Despite a decline in mortgage demand, consumer debt has reached an unprecedented milestone, surpassing $17 trillion for the first time
In the first quarter of 2023, the total amount of consumer debt reached a record high, surpassing $17 trillion. During the same period, new mortgage originations, which include refinancings, amounted to a mere $323.5 billion, marking the lowest level seen since the second quarter of 2014.
In the first quarter of 2023, consumer debt reached a record high, surpassing $17 trillion, despite a significant decrease in mortgage borrowing. According to the New York Federal Reserve, total borrowing across all categories rose by approximately $150 billion, or 0.9%, during the period from January to March. This increase reflects a total indebtedness growth of around $2.9 trillion compared to the pre-Covid period ending in 2019.
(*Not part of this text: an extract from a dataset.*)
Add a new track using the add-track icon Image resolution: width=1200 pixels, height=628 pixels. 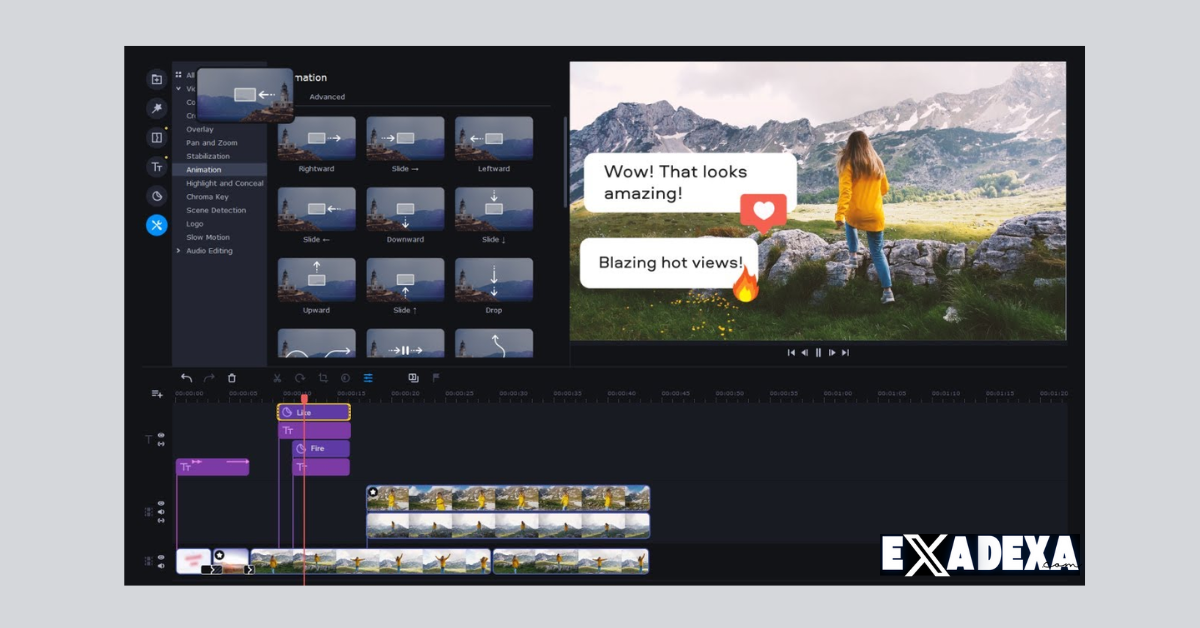157,394
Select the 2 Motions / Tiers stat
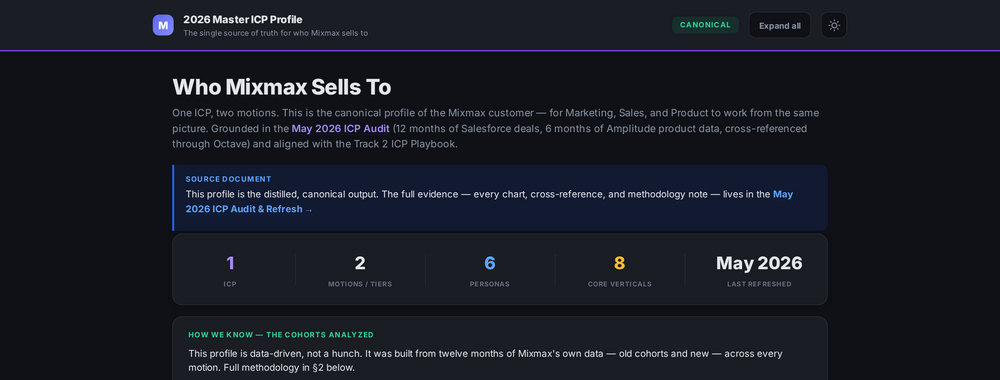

Despite new mortgage originations, including refinancings, reaching the lowest level since the second quarter of 2014, there has been an increase in total outstanding mortgage debt. The recent total amounted to $323.5 billion, marking a 35% decrease compared to the fourth quarter of 2022 and a significant 62% drop from the same period last year.
New home loans had previously reached their peak at $1.22 trillion in the second quarter of 2021 but have been declining ever since due to rising interest rates. In January 2021, a series of rate cuts by the Federal Reserve led to 30-year mortgage rates hitting a record low of approximately 2.65%.
Currently, interest rates stand at approximately 6.4%, as the central bank has implemented ten consecutive rate hikes amounting to a total increase of 5 percentage points. These measures were taken in response to inflation concerns, as indicated by data from Fannie Mae. The elevated rates have contributed to a rise in overall mortgage debt, reaching $12.04 trillion, representing a marginal increase of 0.1 percentage point compared to the previous quarter.
Previously, borrowers took advantage of lower rates for both purchasing new homes and refinancing existing mortgages. However, the surge in refinancing activity, which experienced significant growth, has now come to an end. Andrew Haughwout, the director of household and public policy research at the New York Fed, remarked that while the mortgage refinancing boom has concluded, its long-lasting effects will persist for decades, as stated in the accompanying report.
During the pandemic period starting in March 2020, approximately 14 million mortgages were refinanced, as per data from the Federal Reserve. Among these refinances, about 64% were rate refinances, indicating homeowners’ intent to take advantage of lower interest rates. On average, borrowers saved around $220 per month, resulting in significant annual savings. This reduction in mortgage payments allowed homeowners to allocate funds towards other expenditures or debt repayments, thanks to the equity drawdowns.
Although mortgage rates rose, the number of mortgage foreclosures remained low. However, delinquency rates for various types of debt increased. Credit card delinquency rates rose by 0.6 percentage points to 6.5%, while auto loan delinquency rates increased by 0.2 percentage points to 6.9%. Overall delinquency rates also experienced a 0.2 percentage point increase, reaching 3%, the highest level since the third quarter of 2020.
Meanwhile, student loan debt reached $1.6 trillion, representing a slight increase, and auto loans rose to $1.56 trillion.